Little did I know that the funnel cloud I was chasing was also being photographed by my good friend about two miles away. Her photos show the tail right over our home–this same storm continued on its path and flattened Joplin, MO a few hours later.
It’s not without guilt when I remember how giddy with excitement I was finally having caught a twister on my camera. I knew people who lost their homes that day and it was the shame that made me delete the pictures.
Something inside me craves the storm. A deep, sensual, irrational desire to be within the vortex, feel the power at its source and live to take pictures and tell the story with my whole heart.
For me, tornadoes are an allegory for temptation–the lure of the unknown something on the other side. A cyclone wild and unharnessed that urges me to come in.
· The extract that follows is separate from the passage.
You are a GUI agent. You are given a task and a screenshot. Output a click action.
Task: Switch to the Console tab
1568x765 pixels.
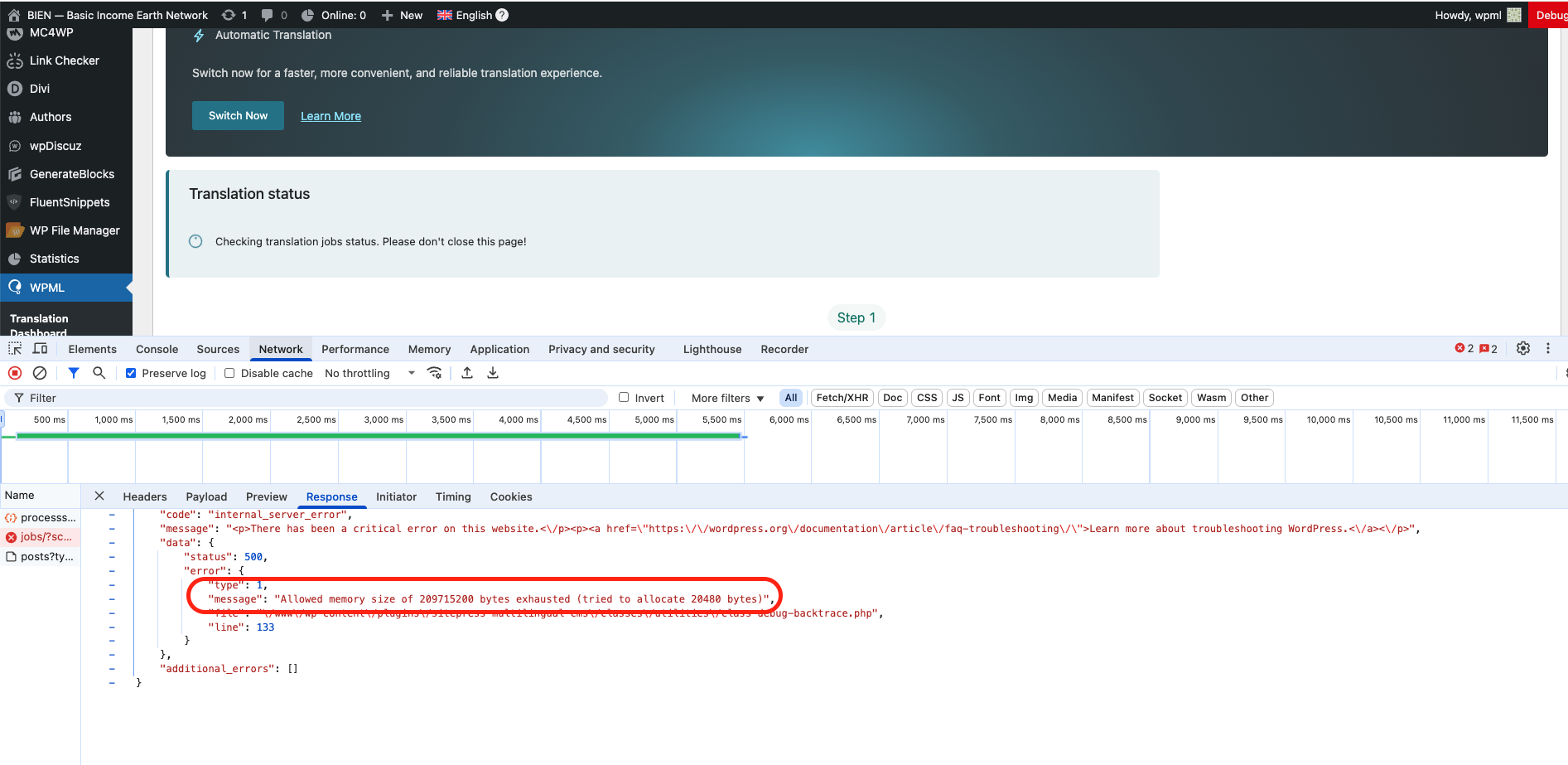[x=157, y=349]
A seduction that excites and entices only to wreck or change a person if the obvious warning signs of destruction and calamity are disregarded.
Which brings me to the day I completely ignored a blatant forewarning I should have been smart enough to recognize. On July 20, 2004 I was struck by lightning while walking into a hospital next to Kansas State University campus. Fortunately for me, the direct strike was to the crane I was standing under. The amperage of the strike knocked out power to the ICU and me on my back.
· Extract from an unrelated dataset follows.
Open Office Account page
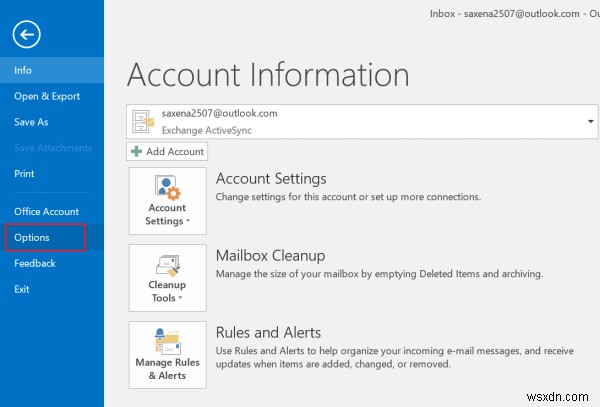The height and width of the screenshot is (407, 600). point(46,211)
I was indirectly hit just a few feet away from the same spot where a woman had lost her life just five years before. A woman who died while jogging in a lightning storm. She perished and I escaped with barely a scratch. Nurses who witnessed the whole thing ushered me inside, checked for burns and diagnosed me with good health even though my burnt hair smell horrendous and my short-term memory was a little suspect.
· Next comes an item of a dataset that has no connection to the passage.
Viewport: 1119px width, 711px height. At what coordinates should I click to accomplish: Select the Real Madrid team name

The woman and I were presented with the same environment, five years apart with decidedly different results even though we both made poor decisions to “weather the storm” in the first place. I couldn’t be late for my meeting and she needed to do her training run. Alike in that she could have been going to a meeting and I could have been the one running. Alike in that we both had children, spouses and people who loved us.
Different in that I lived and she didn’t.
It triggers a bigger question around why God takes some people and leaves others? Why did I get to stay instead of her? Is life really that random or did it mean something? My family (and co-workers who saw it) still laugh about it today, but everyone knows without voicing it that I was darned lucky…or blessed.
A person could run out of fingers and toes when counting the weather metaphors we use as second language:
- Into each life, some rain must fall
- You are the sunshine of my life
- The winds of change are upon us
- Grey skies are gonna clear up
Experience has taught me that the inducement to be swept up by the gusts should be tempered or trumped by the reliable storm warnings. The smart woman tells me my beautiful life is mine because of weather-wise decisions. The rebellious girl pushes me to go out in the rain without an umbrella and ride the monsoon in fancy cowboy boots.
The two fight incessantly.
To me, weathering storms is all about appreciating the oxymoron and irony life brings us and using our inner voice to make wise decisions. Knowing when to take cover as well as determining when to stick it out.
There are the times we need DO to sit on the rooftops. That tail doesn’t always drop and the storm might be just a little squall that washes off the streets and puts the smell of Spring in the air or renews your spirit. Think of the calm peace and blue skies that appear only moments after a tornado leaves its mark.
Those blue skies always come. Always.